William H. Macy is still remembered for his performance as the beleaguered porn-set First AD in Paul Thomas Anderson’s 1997 “Boogie Nights.” However, the Oscar-nominated actor said that he’s also lost a work for his opinion that gratuitous violence in movies is nothing more than pornography.
Macy said during Brett Goldstein’s “Films To Be Buried With” podcast that “Hollywood is doing a lot of damage” with filmic portrayals of violence onscreen. “You kill 18 people, it’s just porn,” Macy said. “The only thing you can do to make that more dramatic is kill 18 more.”
His disdain for over-the-top violence comes down to the “truth” and authenticity of what’s onscreen.
“What offends me is films that aren’t true,” he said. “And I guess the most obvious example — and I can see the will to live just fade from people when I get on this kick — but I think Hollywood is doing a lot of damage to the world with our portrayal of violence. It’s not true, and it’s not a good place to be lying when it comes to our portrayal of violence.”
That opinion has “cost me a lot of work,” he said. “I think at the end of the day, one thing any story has to be is true. It’s got to be true to the human experience. And I think the test is if you put it out there and a couple of million people see it, that most of them recognize the issue and it moves them.”
Macy is writing a Western film script with his daughter Sophia (whom was infamously part of the Varsity Blues scandal) set to co-star. He opted to have less deaths in his own script to prove a point.
“When I first started off, there were nine bodies on page four,” Macy said, “and I lobbied for us to go back to the real West and not to Westerns. Don’t imitate films.”
Macy has also pitched a TV series that shows the realistic aftermath of being shot.

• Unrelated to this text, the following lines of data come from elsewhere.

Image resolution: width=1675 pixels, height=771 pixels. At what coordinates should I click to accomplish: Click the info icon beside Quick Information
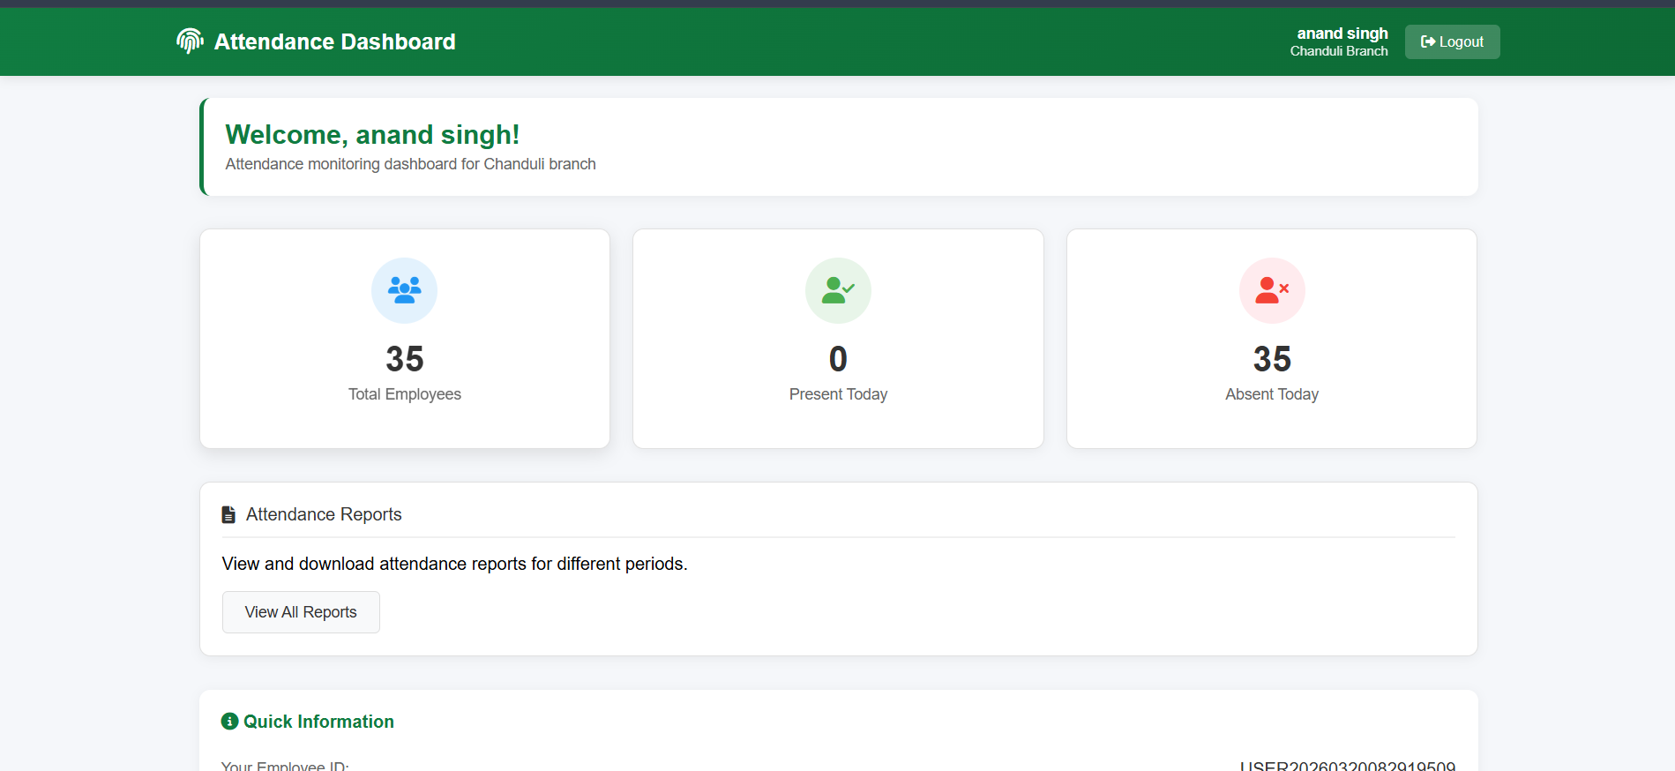click(229, 722)
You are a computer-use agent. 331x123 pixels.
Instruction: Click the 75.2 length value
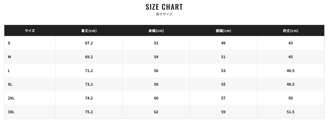[89, 112]
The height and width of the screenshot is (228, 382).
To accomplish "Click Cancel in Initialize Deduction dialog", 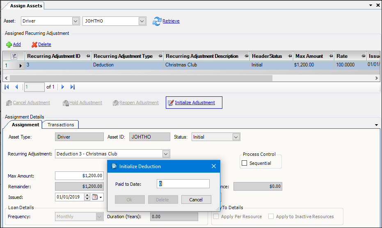I will (x=196, y=200).
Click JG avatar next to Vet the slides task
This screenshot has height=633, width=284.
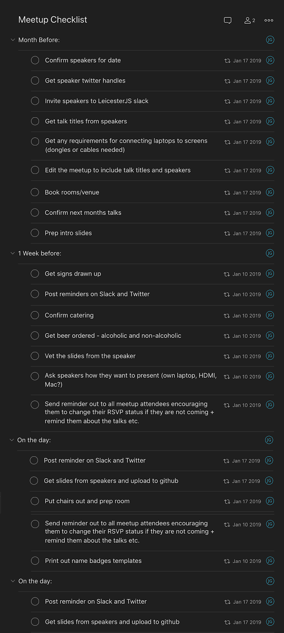270,356
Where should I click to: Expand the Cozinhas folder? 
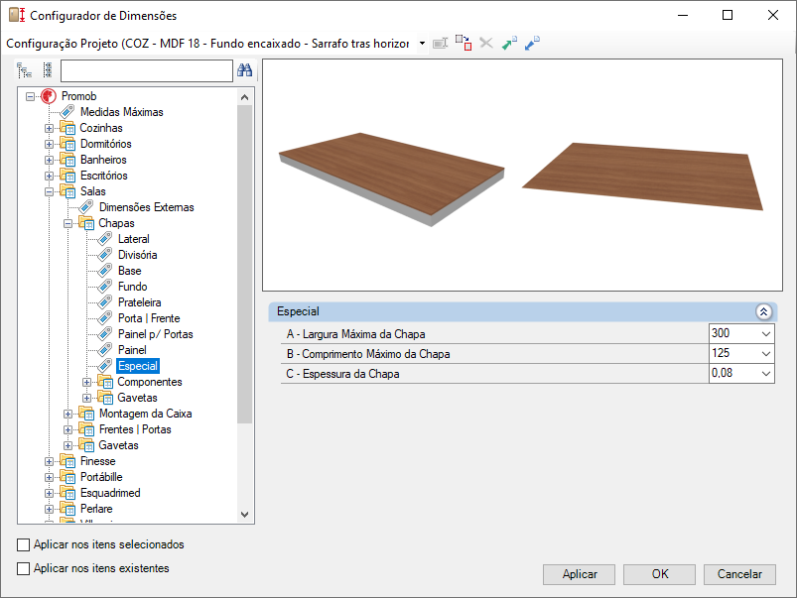[x=50, y=129]
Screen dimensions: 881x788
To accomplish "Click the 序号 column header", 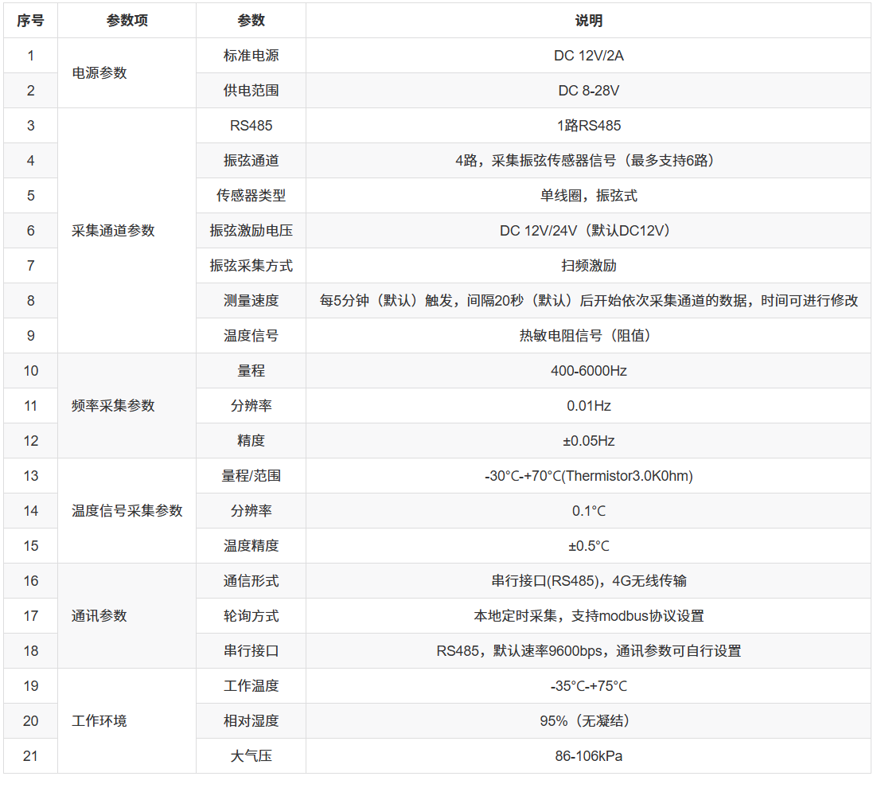I will 30,21.
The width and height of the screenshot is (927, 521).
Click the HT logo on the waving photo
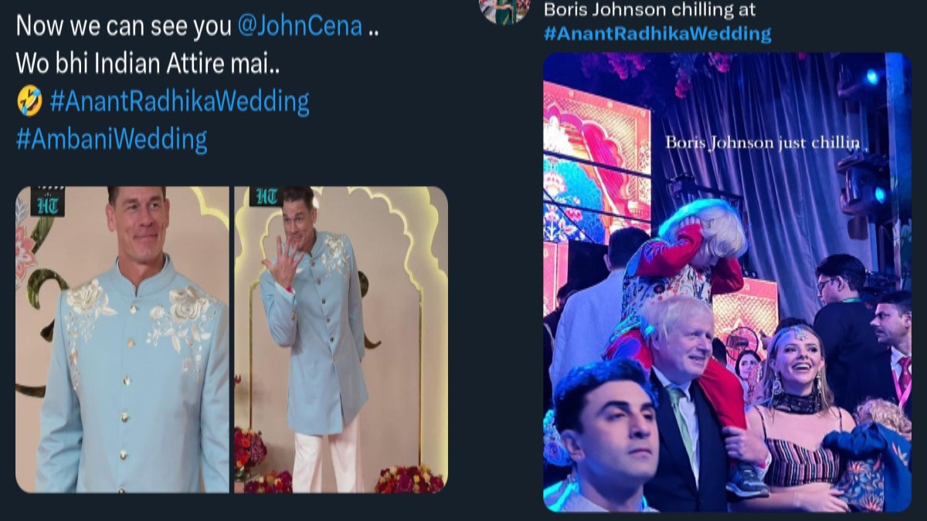pyautogui.click(x=263, y=198)
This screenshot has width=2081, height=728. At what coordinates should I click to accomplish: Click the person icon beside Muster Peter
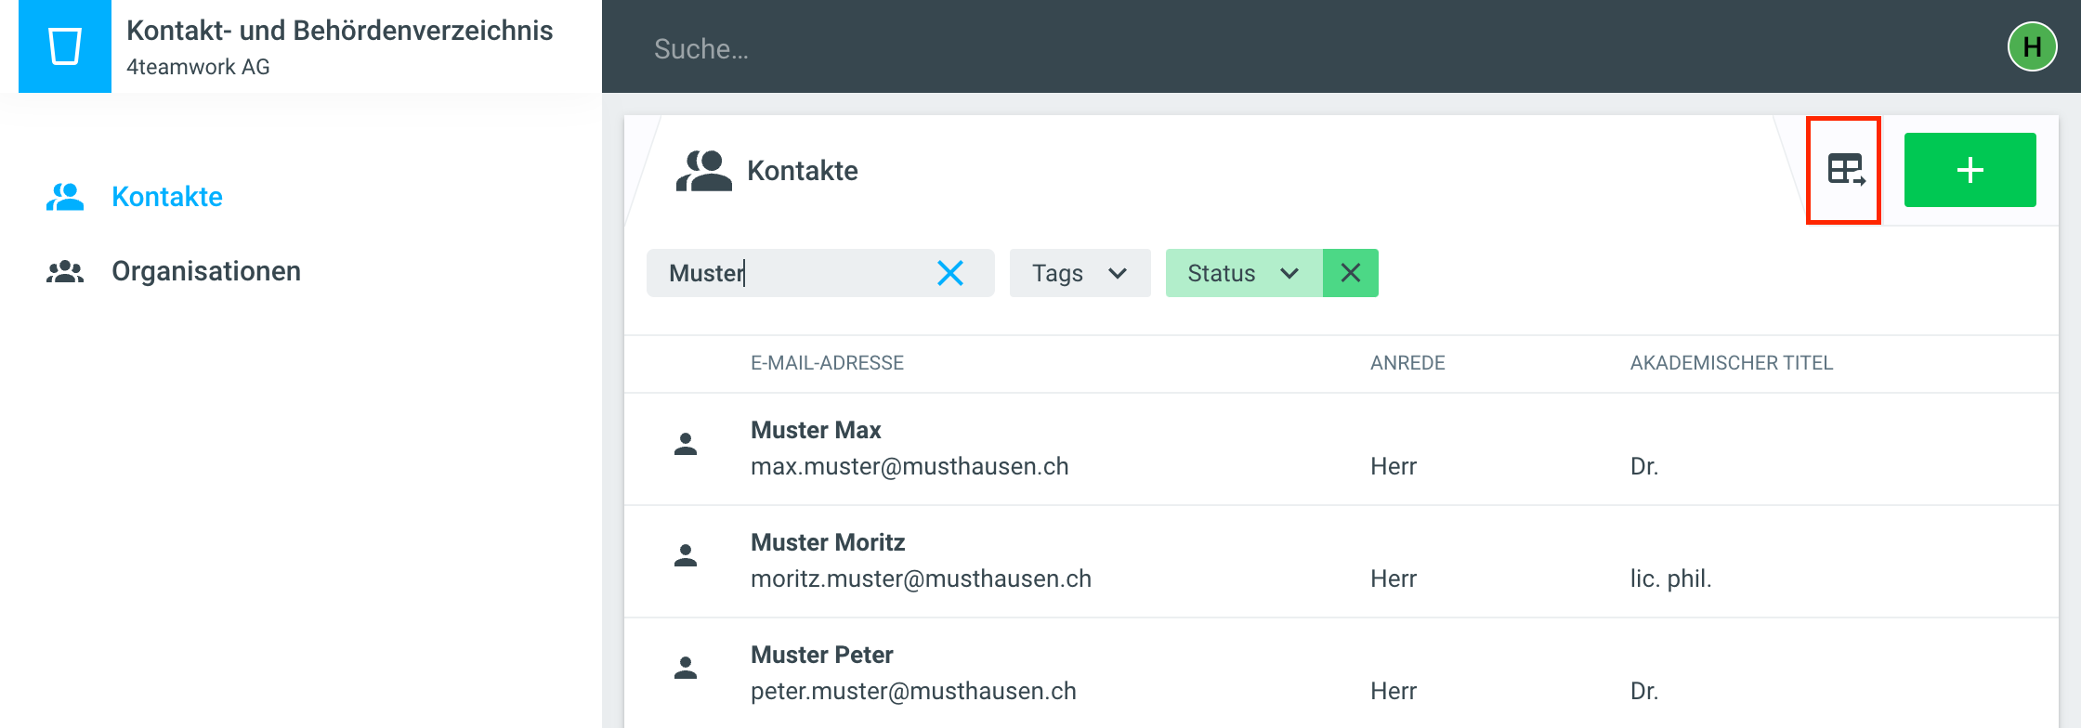pyautogui.click(x=686, y=669)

“I’ve tried to sell this a couple of times. I want to do a thing where you take three episodes to have you fall in love with one of the major characters, and then shoot him,” Macy said. “But don’t write him off the show. And every week, you can see what a bullet does to a human body. You can see how it wrecks his marriage. You can see how he gets infections. You can see how he has to learn to walk again or use his hands again. You can see the deep, dark depressions. Let’s tell the truth about it, because I swear to God, you kill one person, there’s nothing more dramatic than that.”